И мы стали припоминать, какими словоизъявлениями завершили своё бренное существование известные литераторы дней минувших.


***


…Михаил Салтыков-Щедрин перед тем как скончаться от закупорки мозговых сосудов, велел домочадцам отвечать всем посетителям: «Занят… скажите: умираю». Из гостиной доносилась весёлая болтовня: там его супруга принимала визиты молодых людей. «У-у-у! – ярился Михаил Евграфович. – Я умираю, а они!»

А напоследок Салтыков-Щедрин успел поприветствовать старуху с косой боевитой репликой:

– Это ты, дура?!

…Джеймс Джойс был менее категоричен. Госпитализированный в Цюрихскую больницу по поводу перфорированной язвы двенадцатиперстной кишки, он и там продолжал предаваться рефлексии, вопрошая в никуда:

– Неужели меня никто не понимает?

После операции он впал в кому, из которой не счёл нужным возвращаться, отправившись искать понимания в иных пространствах.

…Лев Толстой придавал большое значение предсмертным словам умирающих гениев. Однако никто не знает своего последнего часа, потому Лев Николаевич, подкошенный пневмонией на станции Астапово, был застигнут врасплох – там он, желая выразить невыразимое, прошептал в горячке своему старшему сыну:

– Серёжа, истину… я люблю много… я люблю всех!

…Генрик Ибсен угасал в постели, когда сиделка, желая ободрить старика, сказала, что он сегодня выглядит немного лучше. При этом Ибсен, приподнявшись на локте, строго возразил:

– Как раз напротив!

И, откинувшись на подушку, не замедлил скончаться.

…Бернард Шоу разыграл похожий сюжет, умирая в собственном доме от почечной недостаточности. Сиделка пыталась поднять настроение девяносточетырёхлетнего лауреата Нобелевской премии набором простодушных славословий, завершив их фразой:

– …Вы – наша национальная реликвия.

– Что проку реставрировать этот древний памятник, – возразил Шоу саркастически.

Это были его последние слова.

…Дени Дидро пообедал супом и варёной бараниной, затем, выпив настой из цикория, потянулся за абрикосом. Жена запротестовала, но Дидро выразил твёрдость в своём намерении, воскликнув:

– Чёрт подери, каким образом, по-твоему, он может мне повредить?!

После этого съел-таки абрикос. Спустя минуту жена обратилась к писателю с какой-то репликой, но тот не отреагировал. Она пригляделась повнимательнее и поняла, что Дидро испустил дух.

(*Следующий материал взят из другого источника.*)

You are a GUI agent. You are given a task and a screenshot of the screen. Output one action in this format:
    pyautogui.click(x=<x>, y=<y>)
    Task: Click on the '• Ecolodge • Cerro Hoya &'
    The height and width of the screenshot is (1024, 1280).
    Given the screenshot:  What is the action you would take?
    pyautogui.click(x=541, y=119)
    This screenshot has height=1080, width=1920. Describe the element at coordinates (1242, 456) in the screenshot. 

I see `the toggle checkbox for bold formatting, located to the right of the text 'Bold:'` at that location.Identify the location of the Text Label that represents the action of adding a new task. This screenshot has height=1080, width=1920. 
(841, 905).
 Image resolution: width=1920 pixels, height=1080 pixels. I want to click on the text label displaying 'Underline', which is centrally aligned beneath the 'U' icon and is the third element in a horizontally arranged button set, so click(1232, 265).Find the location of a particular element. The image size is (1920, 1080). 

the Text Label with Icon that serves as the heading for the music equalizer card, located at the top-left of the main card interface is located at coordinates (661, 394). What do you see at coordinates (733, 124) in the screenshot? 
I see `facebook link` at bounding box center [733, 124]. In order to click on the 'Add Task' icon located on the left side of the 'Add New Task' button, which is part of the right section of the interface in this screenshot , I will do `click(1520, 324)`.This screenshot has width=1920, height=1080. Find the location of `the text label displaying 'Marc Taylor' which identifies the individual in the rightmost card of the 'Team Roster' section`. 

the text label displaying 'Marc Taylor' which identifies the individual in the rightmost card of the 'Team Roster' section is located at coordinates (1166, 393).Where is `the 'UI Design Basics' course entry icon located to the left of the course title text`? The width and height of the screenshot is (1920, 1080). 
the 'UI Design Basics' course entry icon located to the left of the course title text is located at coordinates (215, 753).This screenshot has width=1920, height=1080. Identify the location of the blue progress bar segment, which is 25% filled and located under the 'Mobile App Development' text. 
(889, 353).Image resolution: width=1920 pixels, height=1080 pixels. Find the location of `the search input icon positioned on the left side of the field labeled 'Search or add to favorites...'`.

…Александр Блок, изголодавшийся, нервно истощённый и пребывавший в депрессии из-за того, что ни народные массы, ни большевистские власти не поняли должным образом его поэму «Двенадцать», вознамерился уехать за границу. За него хлопотали Горький и Луначарский, но дело буксовало. По злой иронии, Блок скончался в тот день, когда ему выписали разрешение на выезд. Он уходил тяжело, кричал жене в бреду: «Люба, все ли экземпляры «Двенадцати» уничтожены? Хорошенько поищи и сожги, всё сожги!» А последними словами поэта были:

– Россия съела меня, как глупая чушка своего поросёнка.

…Марк Твен за год до своей смерти заявил: «Я пришёл в 1835 году с кометой Галлея, через год она снова прилетает, и я рассчитываю уйти вместе с ней». Так оно и вышло. Подкошенный стенокардией, писатель успел сказать дочери Кларе:

– До свидания, родная. Если мы ещё увидимся.

Позже Клара вспоминала:

– Не знаю, возможно мне показалось… Но отец на прощание подмигнул мне.

…Франц Кафка, пожираемый туберкулёзом гортани, умолял врача вколоть ему смертельную дозу морфина, чтобы избавиться от страданий. Его терзали приступы удушья и невыносимый кашель, он не мог принимать пищу, и каждое движение причиняло писателю боль.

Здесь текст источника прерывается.